* _TÂCHE À RÉALISER_: Pourriez-vous recopier à l'identique le passage de l'entretien ci-dessous sur la médiation autour de Laurent Gbagbo, en commençant à « LP : A vous » et en terminant à « cette crise ? » ?

LP : A vous entendre, on ne vend pas cher la peau de la prochaine médiation. Au cas où elle échouerait, que préconisez-vous pour sortir de cette crise ?

AK : Moi, j’ai foi contrairement à ce que les gens disent. Laurent Gbagbo partira à l’issue de cette médiation. On est parti pour débattre de deux choses. Faut-il déloger Gbagbo par la force ou le faire partir par le dialogue ? Ceux qui l’ont soutenu au Conseil de paix et de sécurité de l’UA ont réfuté la notion de force légitime au profit de la médiation. Mais on a pris le soin de mettre dans le panel quelqu’un comme Blaise Compaoré qui a tout suivi de A à Z. Il est là en tant que sachant et non pour influencer la médiation. Dès lors que l’Union africaine a reconnu les résultats proclamés par la CEI et certifiés par l’ONU. Donc, je ne vois pas Laurent Gbagbo faire de la résistance. Parce qu’il était question d’utiliser contre lui la force légitime et l’extirper du palais. Non seulement il n’est plus question d’usage de la force contre lui, mais à une nouvelle porte lui est ouverte où il peut proposer des ministres dans le gouvernement d’Alassane Ouattara. Donc Laurent Gbagbo a eu gain de cause. Dire qu’il va partir ou pas n’est plus la question. Mais comment et quelles sont les garanties qu’on lui propose, c’est ce qui est à l’ordre du jour. Mais les militants lisent tout à l’envers, ils trouvent autre chose. Ils font croire qu’ils ont obtenu les résultats. Ils viennent pour dire autre chose.

* _DONNÉES FOURNIES_:
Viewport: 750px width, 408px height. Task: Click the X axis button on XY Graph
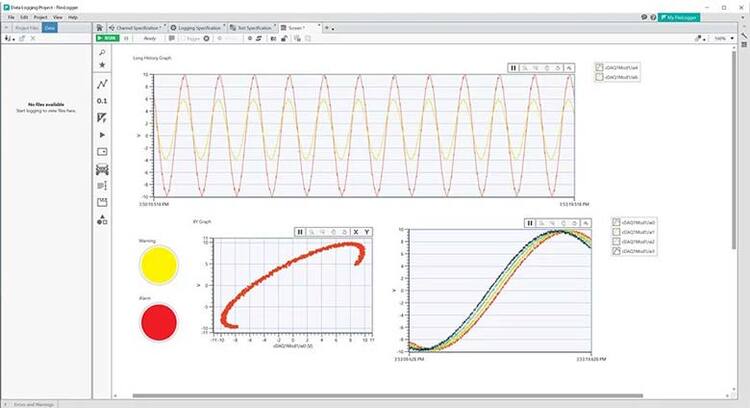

* _CORRIGÉ_:
LP : A vous entendre, on ne vend pas cher la peau de la prochaine médiation. Au cas où elle échouerait, que préconisez-vous pour sortir de cette crise ?